BEGIN DATASET RECORDS
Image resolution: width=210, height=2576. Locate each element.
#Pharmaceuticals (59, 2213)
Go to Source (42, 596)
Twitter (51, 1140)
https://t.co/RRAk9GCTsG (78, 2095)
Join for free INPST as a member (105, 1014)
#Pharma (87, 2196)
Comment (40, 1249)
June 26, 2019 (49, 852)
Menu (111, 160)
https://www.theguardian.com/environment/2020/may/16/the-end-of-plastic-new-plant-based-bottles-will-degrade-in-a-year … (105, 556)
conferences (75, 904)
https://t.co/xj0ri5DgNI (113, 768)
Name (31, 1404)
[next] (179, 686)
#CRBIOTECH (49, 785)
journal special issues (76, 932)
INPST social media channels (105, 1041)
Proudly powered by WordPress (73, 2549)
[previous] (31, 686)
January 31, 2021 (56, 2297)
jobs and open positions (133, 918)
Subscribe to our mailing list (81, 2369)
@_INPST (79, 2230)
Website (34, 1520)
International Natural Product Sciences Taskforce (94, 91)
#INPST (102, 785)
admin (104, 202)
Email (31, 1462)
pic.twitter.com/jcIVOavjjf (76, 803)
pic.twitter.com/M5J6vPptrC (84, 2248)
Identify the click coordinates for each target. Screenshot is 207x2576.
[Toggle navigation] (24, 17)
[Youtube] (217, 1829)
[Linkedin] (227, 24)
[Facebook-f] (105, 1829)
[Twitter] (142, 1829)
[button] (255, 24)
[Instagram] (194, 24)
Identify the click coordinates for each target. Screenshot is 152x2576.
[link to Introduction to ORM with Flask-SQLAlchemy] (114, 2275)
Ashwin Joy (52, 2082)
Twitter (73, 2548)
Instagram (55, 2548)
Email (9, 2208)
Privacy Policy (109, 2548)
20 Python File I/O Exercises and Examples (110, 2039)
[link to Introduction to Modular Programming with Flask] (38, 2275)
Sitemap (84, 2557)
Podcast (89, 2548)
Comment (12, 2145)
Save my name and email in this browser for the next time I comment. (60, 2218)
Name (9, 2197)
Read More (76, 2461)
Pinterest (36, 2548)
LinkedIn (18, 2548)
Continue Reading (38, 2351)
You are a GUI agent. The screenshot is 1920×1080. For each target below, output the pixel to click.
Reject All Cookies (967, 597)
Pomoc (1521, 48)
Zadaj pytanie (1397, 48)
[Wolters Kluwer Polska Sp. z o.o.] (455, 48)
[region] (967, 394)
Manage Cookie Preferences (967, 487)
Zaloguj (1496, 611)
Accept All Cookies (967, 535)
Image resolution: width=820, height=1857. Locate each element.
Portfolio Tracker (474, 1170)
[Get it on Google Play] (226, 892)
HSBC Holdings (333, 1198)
END DATASET RECORDS
YOUR TASK: Only the lines from the one with "[Twitter] (142, 1829)" to the end of the entries above belong in your answer. Retype them exactly.

ANSWER FOR THE TASK:
[Twitter] (142, 1829)
[button] (255, 24)
[Instagram] (194, 24)
Identify the click coordinates for each target. Screenshot is 152x2576.
[link to Introduction to ORM with Flask-SQLAlchemy] (114, 2275)
Ashwin Joy (52, 2082)
Twitter (73, 2548)
Instagram (55, 2548)
Email (9, 2208)
Privacy Policy (109, 2548)
20 Python File I/O Exercises and Examples (110, 2039)
[link to Introduction to Modular Programming with Flask] (38, 2275)
Sitemap (84, 2557)
Podcast (89, 2548)
Comment (12, 2145)
Save my name and email in this browser for the next time I comment. (60, 2218)
Name (9, 2197)
Read More (76, 2461)
Pinterest (36, 2548)
LinkedIn (18, 2548)
Continue Reading (38, 2351)
You are a GUI agent. The screenshot is 1920×1080. For each target below, output the pixel to click.
Reject All Cookies (967, 597)
Pomoc (1521, 48)
Zadaj pytanie (1397, 48)
[Wolters Kluwer Polska Sp. z o.o.] (455, 48)
[region] (967, 394)
Manage Cookie Preferences (967, 487)
Zaloguj (1496, 611)
Accept All Cookies (967, 535)
Image resolution: width=820, height=1857. Locate each element.
Portfolio Tracker (474, 1170)
[Get it on Google Play] (226, 892)
HSBC Holdings (333, 1198)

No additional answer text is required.